Effects of hepatitis B virus X protein on human telomerase reverse transcriptase expression and activity in hepatoma cells.

The Journal of laboratory and clinical medicine

PubMedID: 15746653

Zhang X, Dong N, Zhang H, You J, Wang H, Ye L. Effects of hepatitis B virus X protein on human telomerase reverse transcriptase expression and activity in hepatoma cells. J Lab Clin Med. 2005;145(2):98-104.
In subjects with hepatitis B, carcinogenesis has been associated with the hepatitis B virus (HBV) X protein (HBX) and human telomerase reverse transcriptase (hTERT). In the experiments reported here, we used immunohistochemical methods to study the expression of hTERT and HBV antigens (HBsAg, HBcAg and HBxAg) in 34 cases of HCC and corresponding paratumor tissues, 30 cases of liver cirrhosis, and 6 normal livers.

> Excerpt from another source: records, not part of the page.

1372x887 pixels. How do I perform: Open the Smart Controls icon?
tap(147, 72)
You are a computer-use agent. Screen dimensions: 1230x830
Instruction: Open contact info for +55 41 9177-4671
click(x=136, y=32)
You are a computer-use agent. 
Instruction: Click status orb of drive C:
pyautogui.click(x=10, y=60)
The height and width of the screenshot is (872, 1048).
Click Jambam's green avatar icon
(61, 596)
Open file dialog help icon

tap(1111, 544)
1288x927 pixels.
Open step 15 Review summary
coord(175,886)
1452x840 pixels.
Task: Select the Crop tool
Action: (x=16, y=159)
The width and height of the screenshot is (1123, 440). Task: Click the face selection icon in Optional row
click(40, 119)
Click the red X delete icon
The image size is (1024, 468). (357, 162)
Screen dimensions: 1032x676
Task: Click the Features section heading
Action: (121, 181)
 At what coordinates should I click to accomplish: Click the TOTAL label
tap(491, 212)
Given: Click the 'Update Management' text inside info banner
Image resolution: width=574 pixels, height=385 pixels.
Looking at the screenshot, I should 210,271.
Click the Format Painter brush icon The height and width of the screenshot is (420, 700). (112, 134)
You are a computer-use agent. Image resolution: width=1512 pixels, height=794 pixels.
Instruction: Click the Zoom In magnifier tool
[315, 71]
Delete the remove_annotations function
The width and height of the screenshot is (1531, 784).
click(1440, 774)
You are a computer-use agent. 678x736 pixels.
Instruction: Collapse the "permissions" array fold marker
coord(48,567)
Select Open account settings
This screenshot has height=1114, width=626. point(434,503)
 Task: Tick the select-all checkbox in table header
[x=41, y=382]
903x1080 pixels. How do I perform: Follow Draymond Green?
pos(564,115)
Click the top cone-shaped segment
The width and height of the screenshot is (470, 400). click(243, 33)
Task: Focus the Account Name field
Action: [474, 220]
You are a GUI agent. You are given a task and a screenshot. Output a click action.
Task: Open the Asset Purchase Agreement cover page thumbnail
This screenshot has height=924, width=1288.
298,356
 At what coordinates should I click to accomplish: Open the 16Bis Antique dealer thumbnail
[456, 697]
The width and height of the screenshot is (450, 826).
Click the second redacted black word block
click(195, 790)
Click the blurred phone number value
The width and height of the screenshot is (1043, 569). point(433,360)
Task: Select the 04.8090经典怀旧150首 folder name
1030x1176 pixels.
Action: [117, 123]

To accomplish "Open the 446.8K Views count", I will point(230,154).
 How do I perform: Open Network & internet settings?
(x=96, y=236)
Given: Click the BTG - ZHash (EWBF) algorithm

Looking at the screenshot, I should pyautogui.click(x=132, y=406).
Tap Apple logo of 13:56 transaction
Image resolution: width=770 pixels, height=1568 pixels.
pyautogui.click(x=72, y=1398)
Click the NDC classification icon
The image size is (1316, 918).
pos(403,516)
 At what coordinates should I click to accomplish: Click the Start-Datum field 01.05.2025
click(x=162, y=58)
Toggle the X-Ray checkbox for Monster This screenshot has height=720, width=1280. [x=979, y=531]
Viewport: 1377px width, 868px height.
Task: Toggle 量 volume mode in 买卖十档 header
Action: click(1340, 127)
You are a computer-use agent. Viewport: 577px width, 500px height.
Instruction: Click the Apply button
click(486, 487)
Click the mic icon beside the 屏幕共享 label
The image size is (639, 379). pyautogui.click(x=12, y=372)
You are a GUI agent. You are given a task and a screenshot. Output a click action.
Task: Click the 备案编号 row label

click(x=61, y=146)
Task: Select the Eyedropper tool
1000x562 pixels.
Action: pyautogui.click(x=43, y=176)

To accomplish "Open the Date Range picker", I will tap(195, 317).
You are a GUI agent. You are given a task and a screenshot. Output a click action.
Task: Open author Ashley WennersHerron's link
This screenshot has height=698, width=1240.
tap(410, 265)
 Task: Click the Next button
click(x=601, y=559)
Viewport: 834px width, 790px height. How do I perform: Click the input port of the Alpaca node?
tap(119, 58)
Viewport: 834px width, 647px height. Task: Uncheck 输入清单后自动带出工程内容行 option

To examine the effect of HBX on hTERT expression and activity in hepatoma cells, we transiently and stably transfected the pCMV-X plasmid cloned HBx gene into H7402 hepatoma cells, then measured the expression of c-Myc and hTERT in these cells with the use of Western-blot analysis. Telomerase activity was detected with the use of the telomerase repeat amplification protocol (TRAP) in transiently and stably transfected cells. We found that hTERT expression was 67.6%, 73.5%, and 100% in tumor, paratumor, and cirrhosis samples, respectively, but found no hTERT positivity in samples of normal liver. HBsAg, HBcAg, and HBxAg were expressed in 58.8%, 26.5%, and 76.5% of tumor tissues, respectively; in 64.7%, 41.2%, and 85.3% of the corresponding paratumor tissues; and in 76.7%, 66.7%, and 100% of cirrhotic tissues. The chi 2 test revealed no significant difference between the expression of hTERT and HBxAg in these tissues. Western-blot analysis revealed that expression of c-Myc and hTERT in the transiently transfected cells was much greater than that in the control cells. We elicited a similar result when we used the TRAP method to measure telomerase activity. Our data collectively demonstrate that HBX up-regulates the expression and activity of hTERT in hepatoma cells, suggesting that hTERT is associated with tumor development.